──────── Data excerpts
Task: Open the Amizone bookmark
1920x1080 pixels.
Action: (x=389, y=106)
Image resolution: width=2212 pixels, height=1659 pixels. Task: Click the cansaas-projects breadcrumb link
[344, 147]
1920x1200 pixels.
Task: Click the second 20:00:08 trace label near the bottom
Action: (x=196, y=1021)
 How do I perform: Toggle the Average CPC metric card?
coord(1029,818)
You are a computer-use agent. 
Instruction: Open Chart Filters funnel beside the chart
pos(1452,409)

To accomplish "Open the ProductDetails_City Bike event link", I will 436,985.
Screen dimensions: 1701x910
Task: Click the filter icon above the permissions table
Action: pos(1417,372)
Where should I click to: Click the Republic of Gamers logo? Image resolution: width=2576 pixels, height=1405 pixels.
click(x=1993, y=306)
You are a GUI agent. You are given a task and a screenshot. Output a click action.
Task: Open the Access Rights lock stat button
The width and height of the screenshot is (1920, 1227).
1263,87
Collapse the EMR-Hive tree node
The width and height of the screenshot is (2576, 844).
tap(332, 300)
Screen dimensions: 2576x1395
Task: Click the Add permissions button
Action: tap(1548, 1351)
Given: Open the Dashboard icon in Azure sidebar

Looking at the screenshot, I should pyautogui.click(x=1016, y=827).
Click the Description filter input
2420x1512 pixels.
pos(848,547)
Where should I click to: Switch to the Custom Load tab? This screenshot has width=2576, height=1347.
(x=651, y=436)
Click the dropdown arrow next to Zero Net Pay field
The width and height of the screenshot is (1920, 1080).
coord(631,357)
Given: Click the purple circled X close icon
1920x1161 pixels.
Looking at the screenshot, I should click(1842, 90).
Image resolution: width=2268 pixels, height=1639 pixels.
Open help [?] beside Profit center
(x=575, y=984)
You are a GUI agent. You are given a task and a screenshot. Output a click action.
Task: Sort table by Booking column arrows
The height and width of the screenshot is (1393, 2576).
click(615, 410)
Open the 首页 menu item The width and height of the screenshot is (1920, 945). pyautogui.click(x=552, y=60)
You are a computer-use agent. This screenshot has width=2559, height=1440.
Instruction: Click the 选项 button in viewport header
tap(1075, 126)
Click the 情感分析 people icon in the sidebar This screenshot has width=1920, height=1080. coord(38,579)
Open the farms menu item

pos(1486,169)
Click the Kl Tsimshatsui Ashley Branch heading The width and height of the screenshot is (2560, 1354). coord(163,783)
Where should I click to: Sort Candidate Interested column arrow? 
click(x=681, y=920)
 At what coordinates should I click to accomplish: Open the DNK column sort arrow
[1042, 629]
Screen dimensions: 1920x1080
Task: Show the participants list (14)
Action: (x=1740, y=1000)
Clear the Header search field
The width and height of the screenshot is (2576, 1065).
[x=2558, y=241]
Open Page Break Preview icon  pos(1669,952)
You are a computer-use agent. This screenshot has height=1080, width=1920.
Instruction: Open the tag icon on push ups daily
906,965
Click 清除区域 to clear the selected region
────────────────
§ **Try it**
One line above contains "Open Page Break". Output that line and each one after it, word for word, and nothing else.

§ **Response for this exercise**
Open Page Break Preview icon  pos(1669,952)
You are a computer-use agent. This screenshot has height=1080, width=1920.
Instruction: Open the tag icon on push ups daily
906,965
Click 清除区域 to clear the selected region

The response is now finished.